Search code examples
node.jsamazon-s3aws-lambda

AWS Lambda writing to S3 from ZIP using stream is sometimes "delayed" and throws `NoSuchKey` error


I'm working with a project to receive a ZIP archive uploaded to S3, this will trigger an SQS event, which in turn triggers a Lambda (Node18). The Lambda reads the ZIP archive and extracts it (using the module unzipper) as a stream:

const zipResponse = await S3.send(new GetObjectCommand(params));
const zip = zipResponse.Body.pipe(unzipper.Parse({ forceStream: true })); // zipResponse.Body it self is a readstream

I then use a for await loop to loop through each "file" in the archive where I gather some metadata in the for-loop and inside of it I call the upload function:

for await (const entry of zip) {
  // Gather some metadata here... removed...
  entry.pipe(uploadFromStream(metadata));
}

The uploadFromStream() uses a PassThrough stream to send it to S3:

function uploadXMLToS3(s3XMLParams) {
  return S3.send(new PutObjectCommand(s3XMLParams));
}

function uploadFromStream(metadata) {
  const pass = new stream.PassThrough();
  const ContentType = getContentType(metadata.extension);
  const Key = `${metadata.reg}/${metadata.correlationId}.${extension}`;

  const params = {
    Bucket: metadata.bucket,
    Key,
    ContentType,
    Body: pass,
    ContentLength: metadata.size // require to pass when dealing with streams https://stackoverflow.com/a/76673581/10187742
  };

  // ==> Original code: S3.send(new PutObjectCommand(params));
  uploadXMLToS3(params);

  return pass;
}

After this I will continue processing the files but a new loop and reading the individual files from S3.

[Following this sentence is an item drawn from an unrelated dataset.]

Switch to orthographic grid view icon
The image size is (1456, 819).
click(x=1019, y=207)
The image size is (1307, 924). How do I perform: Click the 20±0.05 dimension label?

Running this code locally using AWS credentials there are never problems, and the files are all uploaded to S3 and I can continue with my "post-processing".

However, deploying it to AWS and running it in the Lambda a few files now and again fails when I try to pick them up for the post-processing and gives NoSuchKey: The specified key does not exist.

If I go and check on S3 (using the Console) the file it said didn't exist is actually there in the Bucket so it is some "timing" issue where it hasn't "fully" written the file to the S3 Bucket when I try to pick it up...

Am I missing something here? I am not the "streams expert", that I can tell you immediately, so it might be I have not fully understood how to use a stream to write to S3...

Here's a screengrab from CloudWatch showing the problem, where the first invocation works just fine, while the second fails: enter image description here

EDIT (some time later): I've restructured it a bit and now updated the code above. It is better now, but larger ZIP archive (about 5000 files in them, still causes the same issues)

EDIT 2: I have a chat with a knowledgeable coder who suggested to add async/await for the S3 writing, but that's not an option for working with stream it seems as I then constantly get some weird TypeError: dest.on is not a function at Readable.pipe (node:internal/streams/readable:692:8)... error...


Solution

  • After further investigation and logging I can confirm this is a "timing" issue in AWS SDK v3 for Node in PutObjectCommand.

    I also got this (more or less) confirmed by AWS Support team for Lambda, who recommended to use a HeadObjectCommand prior to start parsing the "files" to make sure they exist. Kind of a "crappy" solution if you ask me... AWS S3 team states pretty much "works as designed" and tells me to rewrite my code or not use streams... duh...

    After some Googling I did find that the old reliable upload is actually present in AWS SDK v3, but under the library lib-storage, thus:

    const { Upload } = require('@aws-sdk/lib-storage');

    I rebuilt my uploadFromStream() function to use upload instead, which is NOT suffering from the same "timing issue" as PutObjectCommand does.

    SO. lessoned learned, if you want to stream to S3 using SDK v3, use upload!